Exercise details. Using the material below, set down only the line containing "2024 hindi xxx web series (84, 538)" and the lines after it, unchanged.

Records for processing Block Start

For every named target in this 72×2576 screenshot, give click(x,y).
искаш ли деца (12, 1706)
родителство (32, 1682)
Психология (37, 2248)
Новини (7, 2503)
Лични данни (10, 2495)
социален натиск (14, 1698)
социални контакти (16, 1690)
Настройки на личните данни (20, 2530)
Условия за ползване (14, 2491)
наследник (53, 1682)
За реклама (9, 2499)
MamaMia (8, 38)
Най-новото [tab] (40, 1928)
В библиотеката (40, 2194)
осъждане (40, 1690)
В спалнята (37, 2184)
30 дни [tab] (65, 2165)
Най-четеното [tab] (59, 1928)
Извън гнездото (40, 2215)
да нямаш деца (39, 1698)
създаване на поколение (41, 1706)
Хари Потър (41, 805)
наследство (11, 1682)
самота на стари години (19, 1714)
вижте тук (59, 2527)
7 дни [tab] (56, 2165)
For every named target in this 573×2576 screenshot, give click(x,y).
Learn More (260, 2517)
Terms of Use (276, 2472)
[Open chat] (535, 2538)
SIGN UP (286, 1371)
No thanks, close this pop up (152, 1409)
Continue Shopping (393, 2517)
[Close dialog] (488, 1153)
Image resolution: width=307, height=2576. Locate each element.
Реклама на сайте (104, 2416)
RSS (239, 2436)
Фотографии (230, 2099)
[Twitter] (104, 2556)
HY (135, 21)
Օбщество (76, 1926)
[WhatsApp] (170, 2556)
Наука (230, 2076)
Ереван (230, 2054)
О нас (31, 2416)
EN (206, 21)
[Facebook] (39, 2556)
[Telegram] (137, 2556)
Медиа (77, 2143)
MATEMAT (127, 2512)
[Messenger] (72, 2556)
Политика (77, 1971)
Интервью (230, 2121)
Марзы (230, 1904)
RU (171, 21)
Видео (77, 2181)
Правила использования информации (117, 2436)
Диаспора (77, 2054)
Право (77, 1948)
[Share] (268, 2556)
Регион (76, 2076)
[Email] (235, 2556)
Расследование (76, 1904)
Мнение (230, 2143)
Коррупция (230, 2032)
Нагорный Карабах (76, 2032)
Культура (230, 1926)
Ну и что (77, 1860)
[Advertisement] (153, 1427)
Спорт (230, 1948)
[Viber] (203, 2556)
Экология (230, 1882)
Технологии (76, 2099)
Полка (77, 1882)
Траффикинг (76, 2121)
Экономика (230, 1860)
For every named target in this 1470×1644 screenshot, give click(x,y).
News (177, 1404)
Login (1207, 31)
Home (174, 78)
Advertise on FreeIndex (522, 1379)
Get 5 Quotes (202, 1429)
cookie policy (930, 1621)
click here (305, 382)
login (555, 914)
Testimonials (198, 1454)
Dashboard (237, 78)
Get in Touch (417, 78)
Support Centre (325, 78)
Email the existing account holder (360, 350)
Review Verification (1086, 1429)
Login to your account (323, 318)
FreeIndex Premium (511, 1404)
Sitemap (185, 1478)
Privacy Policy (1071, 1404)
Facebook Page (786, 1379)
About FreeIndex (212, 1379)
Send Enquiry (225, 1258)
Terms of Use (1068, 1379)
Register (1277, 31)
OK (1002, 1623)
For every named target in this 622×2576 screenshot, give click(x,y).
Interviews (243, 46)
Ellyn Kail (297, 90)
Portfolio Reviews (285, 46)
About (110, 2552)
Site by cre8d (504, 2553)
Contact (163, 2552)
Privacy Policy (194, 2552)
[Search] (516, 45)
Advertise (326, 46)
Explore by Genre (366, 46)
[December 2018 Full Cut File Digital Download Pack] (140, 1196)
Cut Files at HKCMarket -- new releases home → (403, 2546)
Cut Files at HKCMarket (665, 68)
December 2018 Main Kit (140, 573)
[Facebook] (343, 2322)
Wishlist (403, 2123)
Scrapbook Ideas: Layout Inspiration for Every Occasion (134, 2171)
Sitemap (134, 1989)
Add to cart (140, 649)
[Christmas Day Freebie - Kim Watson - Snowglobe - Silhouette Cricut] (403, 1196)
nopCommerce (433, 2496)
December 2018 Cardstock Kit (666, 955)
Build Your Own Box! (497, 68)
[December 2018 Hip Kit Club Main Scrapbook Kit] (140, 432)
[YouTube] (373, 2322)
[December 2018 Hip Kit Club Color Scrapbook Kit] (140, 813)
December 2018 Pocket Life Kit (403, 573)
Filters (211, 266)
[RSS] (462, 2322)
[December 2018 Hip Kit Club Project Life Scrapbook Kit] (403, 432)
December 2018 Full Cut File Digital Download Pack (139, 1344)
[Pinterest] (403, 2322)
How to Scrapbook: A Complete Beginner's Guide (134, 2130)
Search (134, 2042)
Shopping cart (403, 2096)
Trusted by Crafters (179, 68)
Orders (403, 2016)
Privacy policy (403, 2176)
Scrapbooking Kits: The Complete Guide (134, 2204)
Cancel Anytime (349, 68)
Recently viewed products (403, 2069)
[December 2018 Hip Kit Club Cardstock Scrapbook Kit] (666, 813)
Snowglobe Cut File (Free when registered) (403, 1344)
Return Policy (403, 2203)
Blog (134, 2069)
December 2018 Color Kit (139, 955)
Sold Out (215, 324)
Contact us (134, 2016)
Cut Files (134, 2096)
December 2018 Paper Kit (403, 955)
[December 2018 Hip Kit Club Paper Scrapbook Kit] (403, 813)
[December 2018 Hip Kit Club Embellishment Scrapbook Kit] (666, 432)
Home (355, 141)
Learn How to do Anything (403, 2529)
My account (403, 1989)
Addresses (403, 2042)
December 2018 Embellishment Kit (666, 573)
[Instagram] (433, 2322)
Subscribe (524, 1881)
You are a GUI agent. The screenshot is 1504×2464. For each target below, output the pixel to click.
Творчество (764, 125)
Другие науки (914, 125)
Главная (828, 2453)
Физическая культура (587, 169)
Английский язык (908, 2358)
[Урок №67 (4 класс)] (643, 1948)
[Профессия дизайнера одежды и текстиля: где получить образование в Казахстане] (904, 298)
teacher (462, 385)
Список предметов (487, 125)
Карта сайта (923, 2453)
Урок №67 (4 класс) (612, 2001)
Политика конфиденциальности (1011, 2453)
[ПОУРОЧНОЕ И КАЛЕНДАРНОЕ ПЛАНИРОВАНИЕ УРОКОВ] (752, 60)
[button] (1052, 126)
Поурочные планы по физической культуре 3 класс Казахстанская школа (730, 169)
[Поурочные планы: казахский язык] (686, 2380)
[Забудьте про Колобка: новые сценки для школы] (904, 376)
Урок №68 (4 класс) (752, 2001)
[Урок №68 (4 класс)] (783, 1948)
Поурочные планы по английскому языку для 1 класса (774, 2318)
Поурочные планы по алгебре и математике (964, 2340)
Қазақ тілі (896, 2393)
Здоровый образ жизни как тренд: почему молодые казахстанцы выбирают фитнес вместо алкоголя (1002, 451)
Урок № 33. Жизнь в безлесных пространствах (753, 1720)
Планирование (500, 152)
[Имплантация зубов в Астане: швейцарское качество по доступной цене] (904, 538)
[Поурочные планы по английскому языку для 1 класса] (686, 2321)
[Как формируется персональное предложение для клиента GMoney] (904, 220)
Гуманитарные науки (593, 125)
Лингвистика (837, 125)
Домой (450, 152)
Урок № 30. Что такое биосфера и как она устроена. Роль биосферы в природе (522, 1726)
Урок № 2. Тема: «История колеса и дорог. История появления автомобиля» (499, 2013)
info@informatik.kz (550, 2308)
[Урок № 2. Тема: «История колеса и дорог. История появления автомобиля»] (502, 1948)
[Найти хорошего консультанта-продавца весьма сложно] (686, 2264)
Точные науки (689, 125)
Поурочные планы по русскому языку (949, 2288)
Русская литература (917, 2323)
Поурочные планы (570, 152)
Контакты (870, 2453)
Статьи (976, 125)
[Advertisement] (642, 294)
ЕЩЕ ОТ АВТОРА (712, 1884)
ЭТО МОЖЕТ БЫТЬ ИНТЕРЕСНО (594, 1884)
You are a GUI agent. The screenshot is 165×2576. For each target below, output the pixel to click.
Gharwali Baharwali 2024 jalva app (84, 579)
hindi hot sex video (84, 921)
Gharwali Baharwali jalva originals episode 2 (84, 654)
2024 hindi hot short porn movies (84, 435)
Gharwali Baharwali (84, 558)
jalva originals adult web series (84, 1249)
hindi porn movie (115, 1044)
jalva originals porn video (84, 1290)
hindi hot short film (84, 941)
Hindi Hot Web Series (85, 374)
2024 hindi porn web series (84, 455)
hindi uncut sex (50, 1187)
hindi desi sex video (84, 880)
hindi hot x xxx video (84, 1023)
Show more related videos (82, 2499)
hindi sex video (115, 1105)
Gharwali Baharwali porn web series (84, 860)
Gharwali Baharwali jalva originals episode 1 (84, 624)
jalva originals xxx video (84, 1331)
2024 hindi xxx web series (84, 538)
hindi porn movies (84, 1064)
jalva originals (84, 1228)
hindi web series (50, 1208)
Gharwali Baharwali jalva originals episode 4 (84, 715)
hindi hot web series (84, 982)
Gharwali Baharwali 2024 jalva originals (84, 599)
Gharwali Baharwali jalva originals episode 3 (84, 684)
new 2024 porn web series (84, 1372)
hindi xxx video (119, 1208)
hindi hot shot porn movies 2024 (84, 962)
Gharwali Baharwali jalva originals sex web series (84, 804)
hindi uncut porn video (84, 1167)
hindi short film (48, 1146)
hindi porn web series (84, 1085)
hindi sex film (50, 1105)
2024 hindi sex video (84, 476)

Records for processing Block End

Response below.
2024 hindi xxx web series (84, 538)
hindi porn movies (84, 1064)
jalva originals (84, 1228)
hindi web series (50, 1208)
Gharwali Baharwali jalva originals episode 4 (84, 715)
hindi hot web series (84, 982)
Gharwali Baharwali 2024 jalva originals (84, 599)
Gharwali Baharwali jalva originals episode 3 (84, 684)
new 2024 porn web series (84, 1372)
hindi xxx video (119, 1208)
hindi hot shot porn movies 2024 (84, 962)
Gharwali Baharwali jalva originals sex web series (84, 804)
hindi uncut porn video (84, 1167)
hindi short film (48, 1146)
hindi porn web series (84, 1085)
hindi sex film (50, 1105)
2024 hindi sex video (84, 476)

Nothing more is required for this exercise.